Problem details: Exact copy, no pictures: return only the lines below from the line with "Task: Open Approval Requests in the sidebar" up to and including the line with "796x287 pixels.".

Record extracts:
*-*-*

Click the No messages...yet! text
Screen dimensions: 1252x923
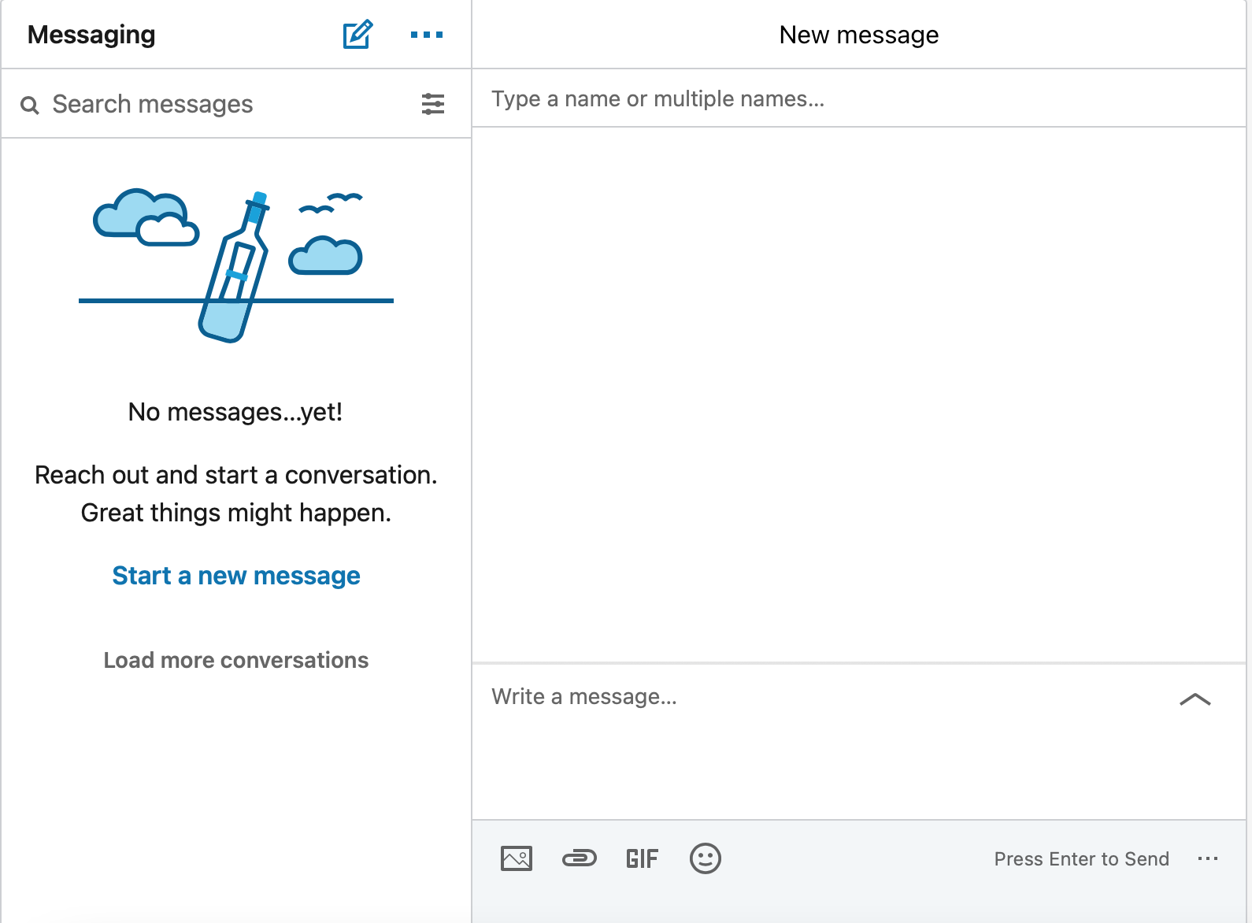coord(235,412)
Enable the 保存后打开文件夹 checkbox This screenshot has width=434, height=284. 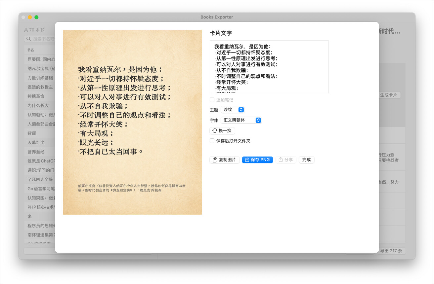[x=212, y=141]
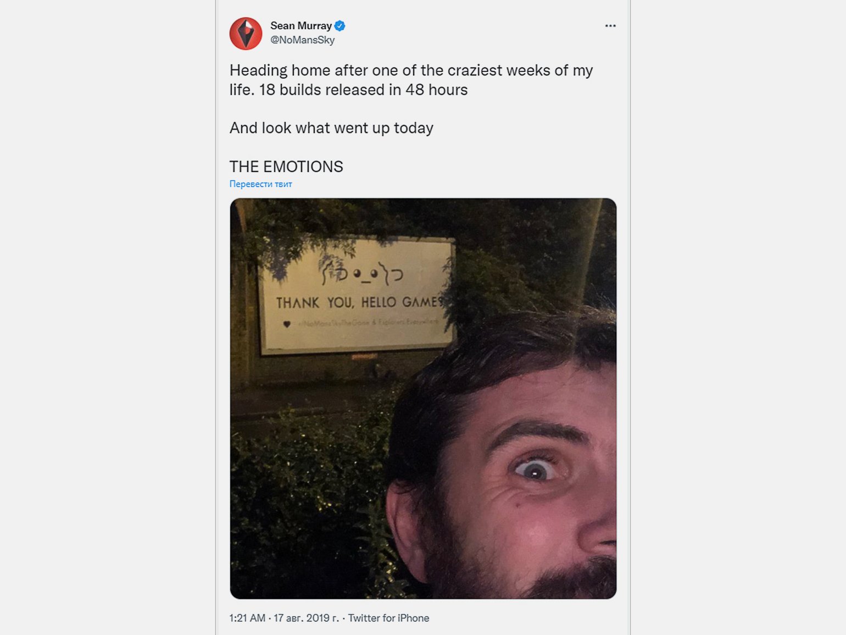Click the billboard's 'THANK YOU, HELLO GAMES' text
Image resolution: width=846 pixels, height=635 pixels.
point(359,302)
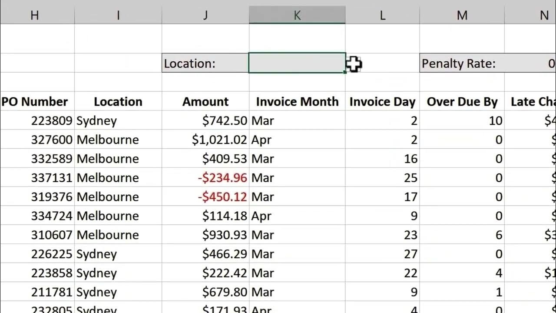This screenshot has width=556, height=313.
Task: Click the column J header
Action: [205, 16]
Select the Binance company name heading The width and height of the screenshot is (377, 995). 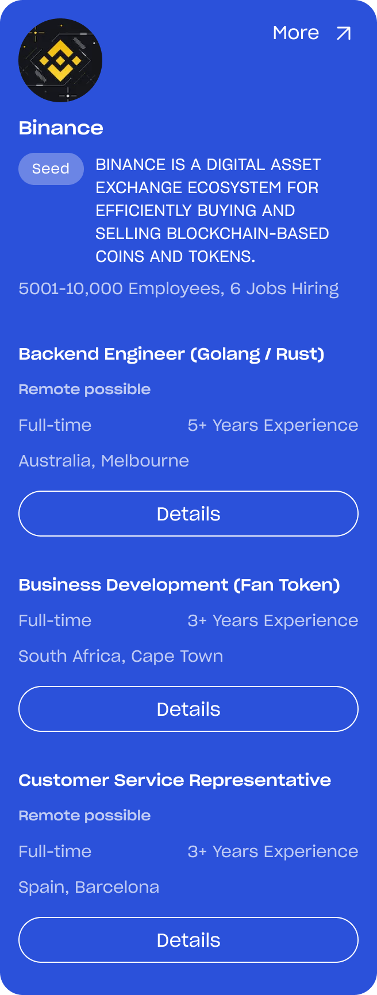61,128
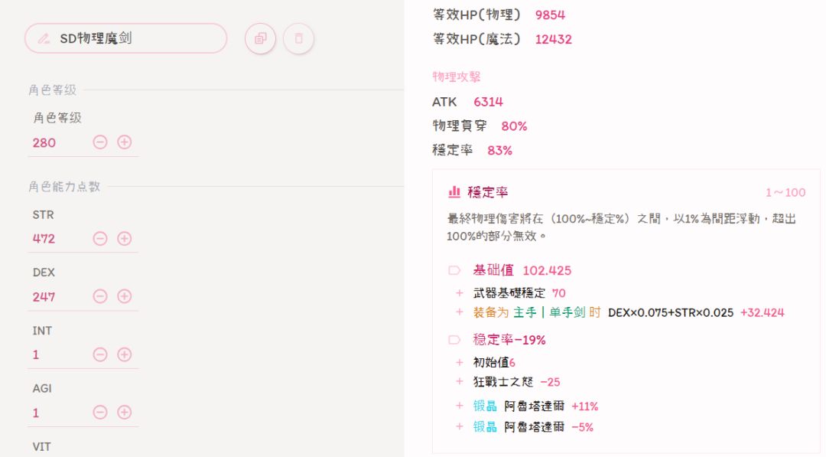Decrease AGI using its minus icon
Viewport: 826px width, 457px height.
(x=100, y=413)
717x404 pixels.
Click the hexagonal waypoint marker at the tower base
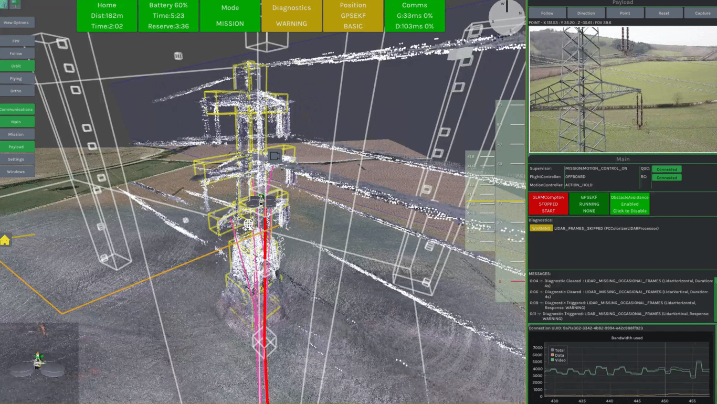[x=264, y=342]
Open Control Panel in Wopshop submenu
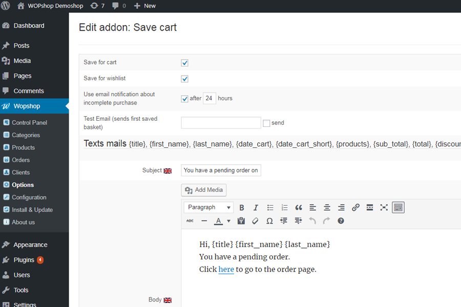This screenshot has height=307, width=461. point(29,123)
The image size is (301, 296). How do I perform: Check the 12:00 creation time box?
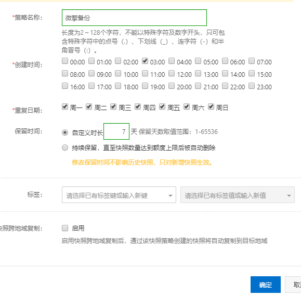(172, 73)
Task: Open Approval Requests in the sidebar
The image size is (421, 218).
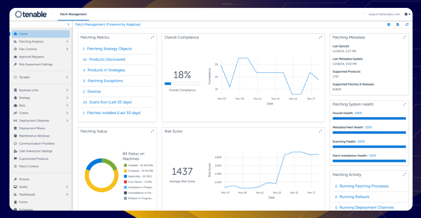Action: tap(32, 56)
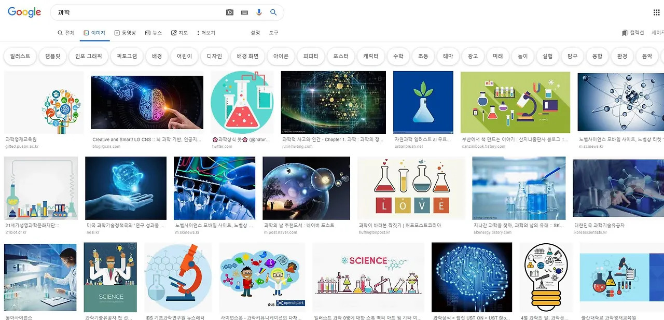Open the 컬렉션 bookmark icon
The height and width of the screenshot is (320, 664).
pos(625,33)
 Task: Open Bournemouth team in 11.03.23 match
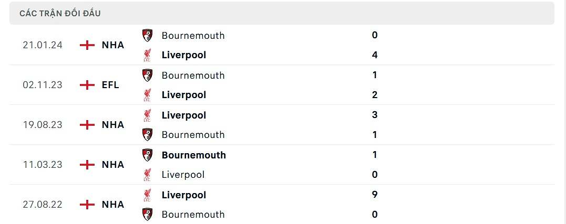[193, 155]
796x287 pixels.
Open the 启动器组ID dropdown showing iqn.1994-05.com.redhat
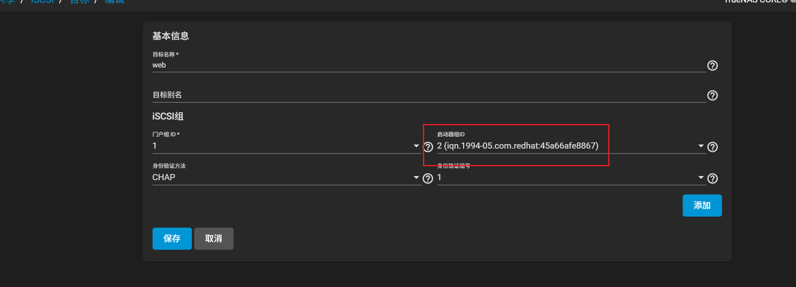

*-*-*

Answer to the problem:
Task: Open Approval Requests in the sidebar
The image size is (421, 218).
Action: tap(32, 56)
Open the 컬렉션 bookmark icon
The height and width of the screenshot is (320, 664).
pos(625,33)
 Task: Open Bournemouth team in 11.03.23 match
[193, 155]
796x287 pixels.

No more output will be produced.